=== EXERCISE DETAILS ===
Repeat the listing that comes next, leaving nothing out and changing nothing.

=== ENTRIES SHOWN ===
★ ★ ★
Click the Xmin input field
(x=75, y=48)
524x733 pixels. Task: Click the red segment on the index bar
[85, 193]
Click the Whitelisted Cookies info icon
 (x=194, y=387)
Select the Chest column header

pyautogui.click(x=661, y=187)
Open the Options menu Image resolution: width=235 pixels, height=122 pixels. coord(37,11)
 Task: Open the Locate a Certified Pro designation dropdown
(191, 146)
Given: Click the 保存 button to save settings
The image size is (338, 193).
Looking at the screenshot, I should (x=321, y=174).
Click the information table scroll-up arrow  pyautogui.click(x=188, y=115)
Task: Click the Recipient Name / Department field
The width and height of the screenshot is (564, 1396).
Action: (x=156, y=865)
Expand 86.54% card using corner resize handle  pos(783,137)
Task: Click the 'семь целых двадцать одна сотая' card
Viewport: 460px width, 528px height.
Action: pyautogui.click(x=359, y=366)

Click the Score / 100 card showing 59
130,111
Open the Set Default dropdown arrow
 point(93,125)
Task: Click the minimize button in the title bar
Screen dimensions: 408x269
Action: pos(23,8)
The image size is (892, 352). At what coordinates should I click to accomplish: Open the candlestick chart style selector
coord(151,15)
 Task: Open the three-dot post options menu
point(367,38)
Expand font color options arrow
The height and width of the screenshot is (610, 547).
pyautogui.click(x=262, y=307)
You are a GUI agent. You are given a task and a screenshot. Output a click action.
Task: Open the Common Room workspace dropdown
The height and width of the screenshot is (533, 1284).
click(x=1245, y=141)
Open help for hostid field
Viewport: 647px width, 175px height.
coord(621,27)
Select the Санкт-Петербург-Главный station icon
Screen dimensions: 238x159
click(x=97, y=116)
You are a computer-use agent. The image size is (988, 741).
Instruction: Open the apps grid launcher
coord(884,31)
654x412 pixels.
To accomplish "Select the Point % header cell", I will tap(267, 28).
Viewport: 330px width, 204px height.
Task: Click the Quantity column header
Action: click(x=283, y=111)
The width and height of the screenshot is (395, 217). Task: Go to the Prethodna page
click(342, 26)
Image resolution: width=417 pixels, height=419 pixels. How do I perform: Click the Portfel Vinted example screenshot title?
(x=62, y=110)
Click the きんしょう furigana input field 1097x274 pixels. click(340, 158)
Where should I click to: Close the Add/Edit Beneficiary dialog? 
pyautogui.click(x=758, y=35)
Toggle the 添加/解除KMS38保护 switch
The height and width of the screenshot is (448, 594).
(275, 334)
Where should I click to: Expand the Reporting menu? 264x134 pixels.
★ ★ ★
=== RESULT FOR THIS TASK ===
Click the Xmin input field
(x=75, y=48)
524x733 pixels. Task: Click the red segment on the index bar
[85, 193]
Click the Whitelisted Cookies info icon
 (x=194, y=387)
Select the Chest column header

pyautogui.click(x=661, y=187)
Open the Options menu Image resolution: width=235 pixels, height=122 pixels. coord(37,11)
 Task: Open the Locate a Certified Pro designation dropdown
(191, 146)
Given: Click the 保存 button to save settings
The image size is (338, 193).
Looking at the screenshot, I should (x=321, y=174).
Click the information table scroll-up arrow  pyautogui.click(x=188, y=115)
Task: Click the Recipient Name / Department field
The width and height of the screenshot is (564, 1396).
Action: (x=156, y=865)
Expand 86.54% card using corner resize handle  pos(783,137)
Task: Click the 'семь целых двадцать одна сотая' card
Viewport: 460px width, 528px height.
Action: pyautogui.click(x=359, y=366)

Click the Score / 100 card showing 59
130,111
Open the Set Default dropdown arrow
 point(93,125)
Task: Click the minimize button in the title bar
Screen dimensions: 408x269
Action: pos(23,8)
The image size is (892, 352). At what coordinates should I click to accomplish: Open the candlestick chart style selector
coord(151,15)
 Task: Open the three-dot post options menu
point(367,38)
Expand font color options arrow
The height and width of the screenshot is (610, 547).
pyautogui.click(x=262, y=307)
You are a GUI agent. You are given a task and a screenshot. Output a click action.
Task: Open the Common Room workspace dropdown
The height and width of the screenshot is (533, 1284).
click(x=1245, y=141)
Open help for hostid field
Viewport: 647px width, 175px height.
coord(621,27)
Select the Санкт-Петербург-Главный station icon
Screen dimensions: 238x159
click(x=97, y=116)
You are a computer-use agent. The image size is (988, 741).
Instruction: Open the apps grid launcher
coord(884,31)
654x412 pixels.
To accomplish "Select the Point % header cell", I will tap(267, 28).
Viewport: 330px width, 204px height.
Task: Click the Quantity column header
Action: click(x=283, y=111)
The width and height of the screenshot is (395, 217). Task: Go to the Prethodna page
click(342, 26)
Image resolution: width=417 pixels, height=419 pixels. How do I perform: Click the Portfel Vinted example screenshot title?
(x=62, y=110)
Click the きんしょう furigana input field 1097x274 pixels. click(340, 158)
Where should I click to: Close the Add/Edit Beneficiary dialog? 
pyautogui.click(x=758, y=35)
Toggle the 添加/解除KMS38保护 switch
The height and width of the screenshot is (448, 594).
(275, 334)
Where should I click to: Expand the Reporting menu? 264x134 pixels.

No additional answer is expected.